Jika dinasihati dan dikritik … 
• sulit menerima, lebih-lebih nasihat dan kritikan yang menentang pendapat kelompoknya. 
Jika ada kekeliruan dalam kelompoknya … 
• anggotanya membela mati-matian tanpa berdalil, bisa jadi pula mengatakan ini kan khilafiyah. Intinya, kelompoknya tidak boleh disalahkan karena ‘so pasti benar‘. 
Jika pendukungnya ditanya … 
• lebih cenderung menjawab, kami kan kelompok ini, harus berpendapat seperti itu pula. 
Jika berdakwah … 
• yang ditekankan adalah ikuti kelompoknya, bukan ikuti Al-Qur’an dan Hadits, bukan dakwah ilallah yang diarahkan, bukan dakwah pada tauhid dan ikuti tuntunan Nabi. Pokoknya dakwah pada kelompoknya yang dipentingkan. 
Jika diperintah bersatu … 
• enggan dengan alasan ego dan kepentingan kelompok. 
Jika ada anggota yang keluar dari pendapat kelompoknya … 
• dianggap telah menyimpang dan membelot bahkan bisa dikenakan sanksi. 
Padahal dalam bermadzhab saja tidak sampai segitu banget. Imam Nawawi yang jadi ulama besar Syafi’iyah saja biasa menyelisihi pendapat imamnya, Imam Syafi’i. Bahkan dalam madzhab Syafi’i saja ada beberapa ‘wajh’ (pendapat), tak sekaku pendapat kelompok. Karena yang ingin diikuti oleh Imam Nawawi adalah dalil. 
"Jadi lebih enak bermadzhab, bebas berpendapat. Namun tentu saja berpendapat yang sesuai dengan dalil Al-Qur’an dan Hadits. 
Ingat baik-baik perkataan Imam Syafi’i supaya menjauhi taqlid. 

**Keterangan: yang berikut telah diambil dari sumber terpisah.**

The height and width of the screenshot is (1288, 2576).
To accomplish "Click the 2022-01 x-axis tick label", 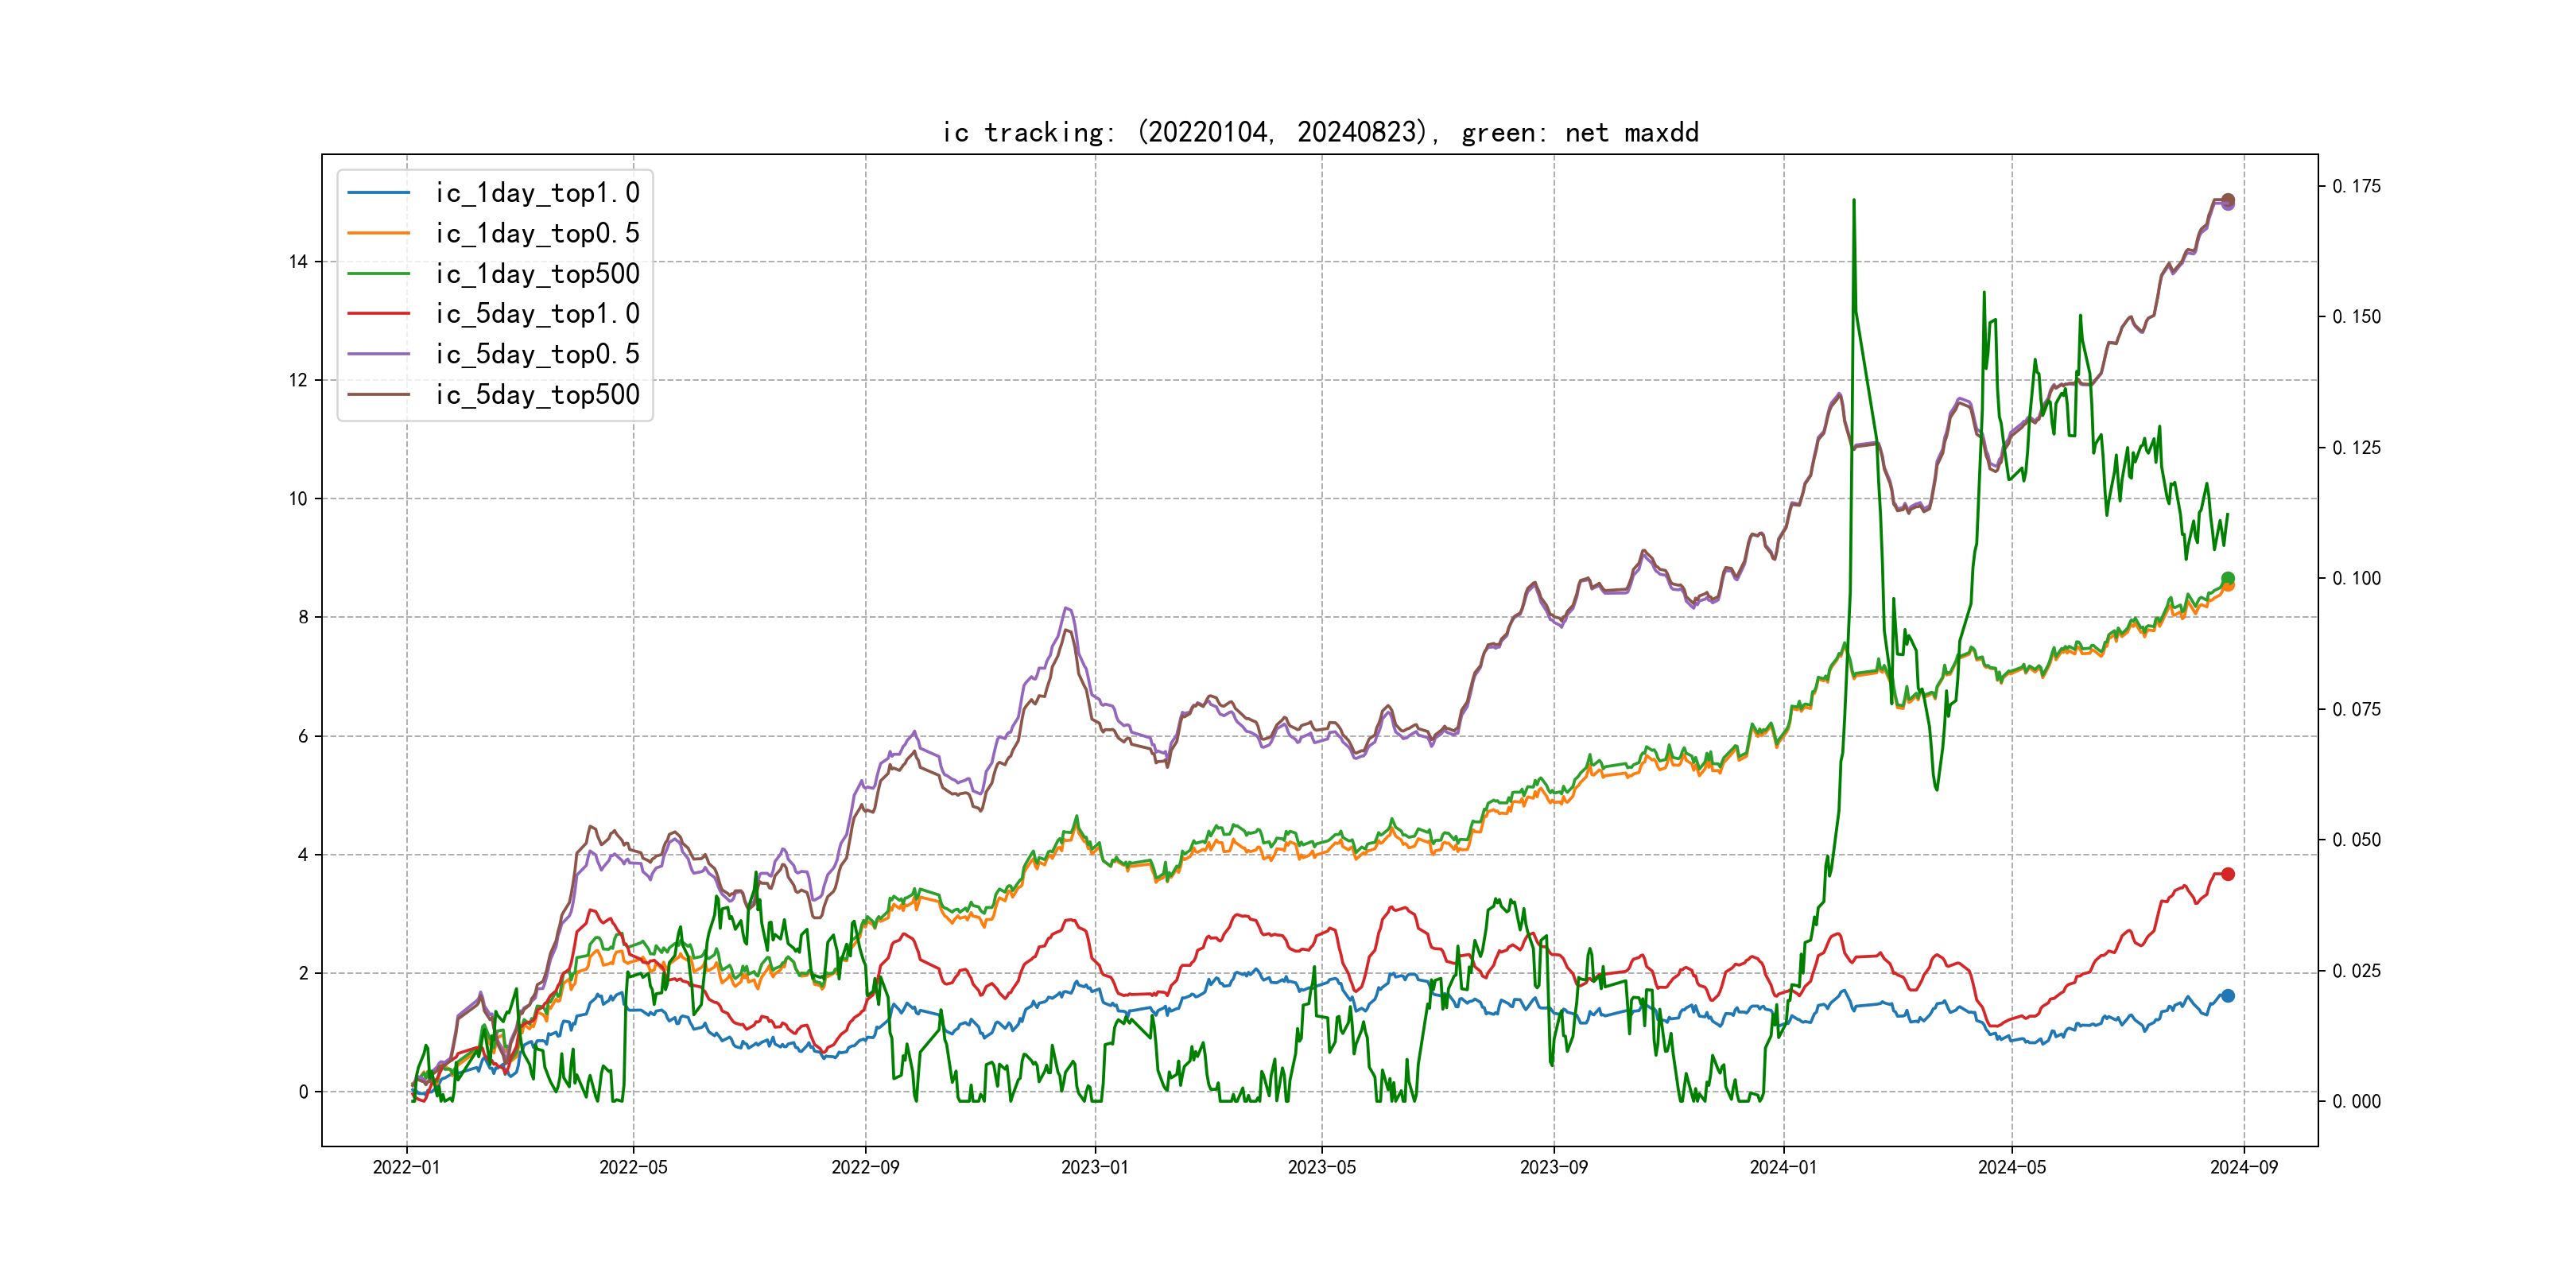I will coord(406,1167).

Imam Syafi’i rahimahullah berkata, “Setiap yang aku katakan, kemudian ada hadits shahih yang menyelisihinya, maka hadits Nabi tersebut lebih utama untuk diikuti. Janganlah kalian taqlid kepadaku”. 
Ashabiyah Kaum Anshar dan Muhajirin 
Ketika ada sifat fanatik pada kaum Anshar dan Muhajirin, Nabi shallallahu ‘alaihi wa sallam mengingatkannya. Ashabiyah seperti itu dianggap termasuk sifat jahiliyyah. Sifat ashabiyah yang terjadi karena tolong menolong yang terjadi pada kaum Anshar adalah pada kebatilan, begitu pula pada kaum Muhajirin. Sedangkan sifat orang mukmin adalah saling tolong menolong dalam kebenaran, baik kebenaran itu dari dalam atau luar kaumnya. 
Nasihat di atas berlaku untuk diri kami, pada setiap da’i dan pendakwah. Semoga kita terjauhkan dari sifat ashobiyah dan fanatik kelompok yang berlebihan dan melampaui batas.